*Extrait cité*.

Je souscris à ce qui vient d'être dit. Vous avez raison, madame la ministre, nous ne devons pas vivre dans le même monde. Plus que d'une course folle à la dématérialisation dans tous les domaines, ce dont on a besoin, c'est d'une relation humaine entre les personnes. Or celles qui viennent nous voir, vous le savez tous, mes chers collègues, souffrent de liens humains distendus dans tous les domaines.
Certains, ici, ont peut-être essayé récemment de refaire leur carte grise. Bravo pour la simplicité ! Si la dématérialisation consiste à créer des outils contre lesquels il faut ensuite se battre en chargeant des personnes de régler des conflits que nous avons créés, on marche sur la tête ! Mettons les choses en mouvement, peut-être, mais agissons avec prudence. Il y a suffisamment d'emplois non pourvus et suffisamment de personnes qui ont des talents et des compétences pour assurer un rôle d'intermédiaire entre les êtres humains ; alors cessons de confier toutes les tâches à des machines. Comme l'a fait observer un collègue, cette discussion a quelque chose d'un peu surréaliste.

*Tâche A*. Recopiez à l'identique les lignes des entrées, de celle qui contient « The height and » jusqu'à celle qui contient « coord(219,236) », cette dernière incluse. N'incluez pas les images dans la réponse.

*Entrées fournies*.
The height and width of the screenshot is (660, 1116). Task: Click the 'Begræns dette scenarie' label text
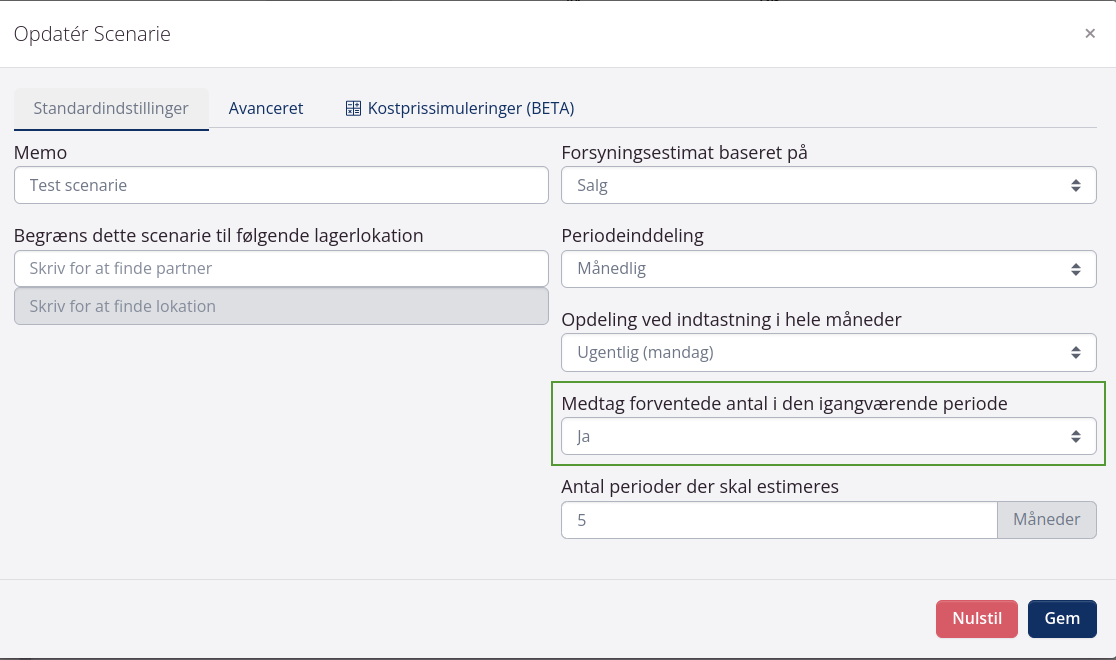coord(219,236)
---
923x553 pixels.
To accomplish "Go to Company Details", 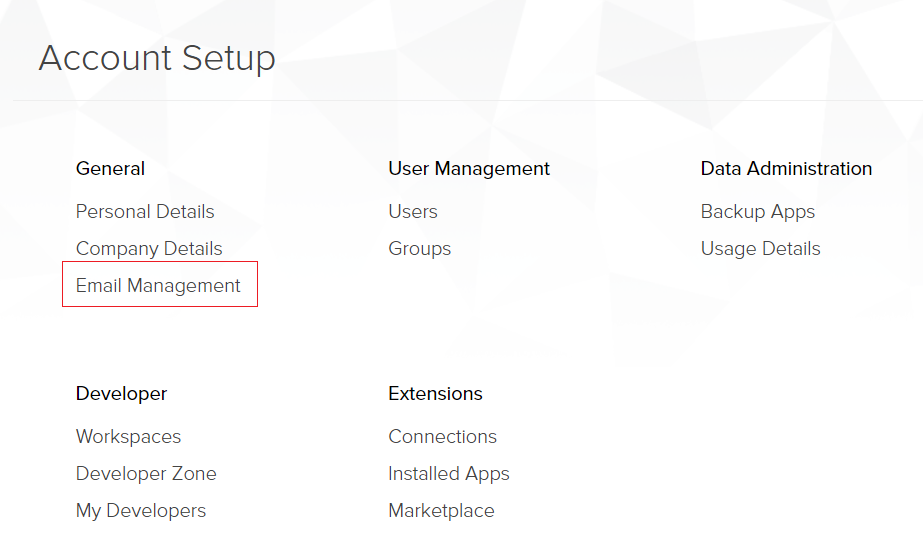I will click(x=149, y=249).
==
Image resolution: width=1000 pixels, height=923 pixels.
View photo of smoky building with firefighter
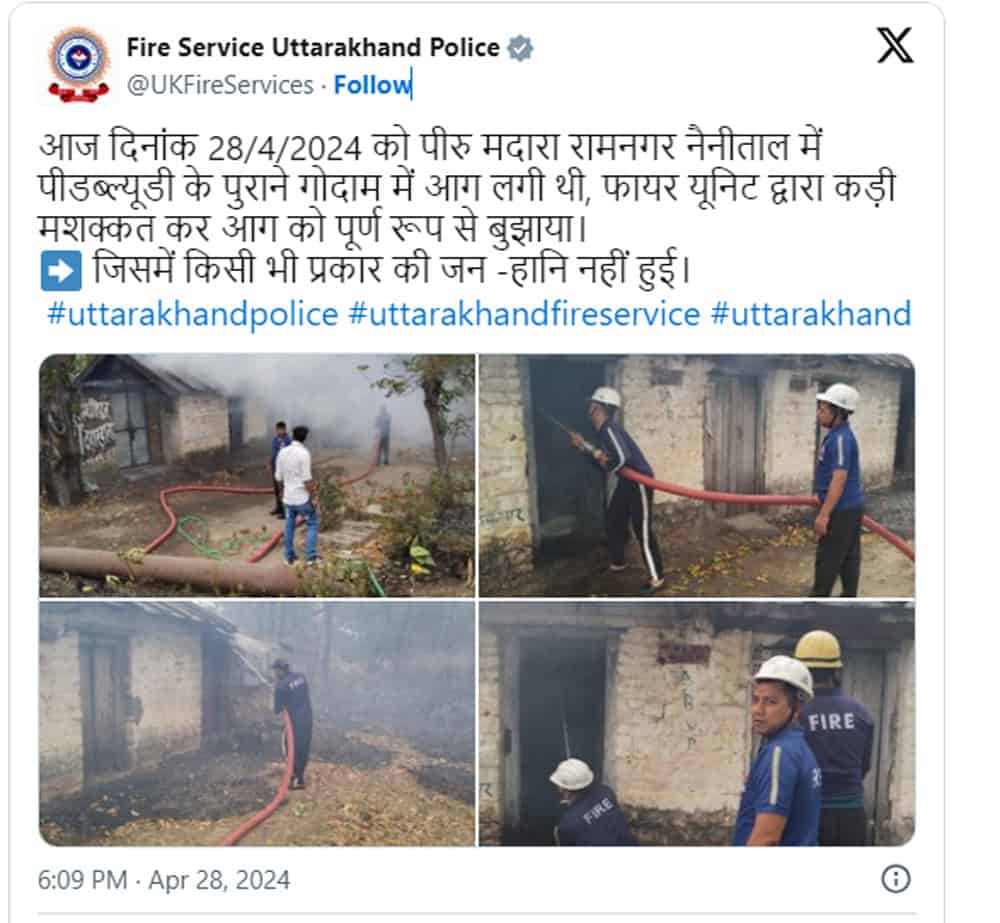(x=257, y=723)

*Tâche B*. Dans l'extrait sur la dématérialisation, quelle démarche administrative est citée comme exemple ironique de simplicité ?

*Réponse A*.
The height and width of the screenshot is (660, 1116). Task: Click the 'Begræns dette scenarie' label text
coord(219,236)

*Réponse B*. Refaire sa carte grise.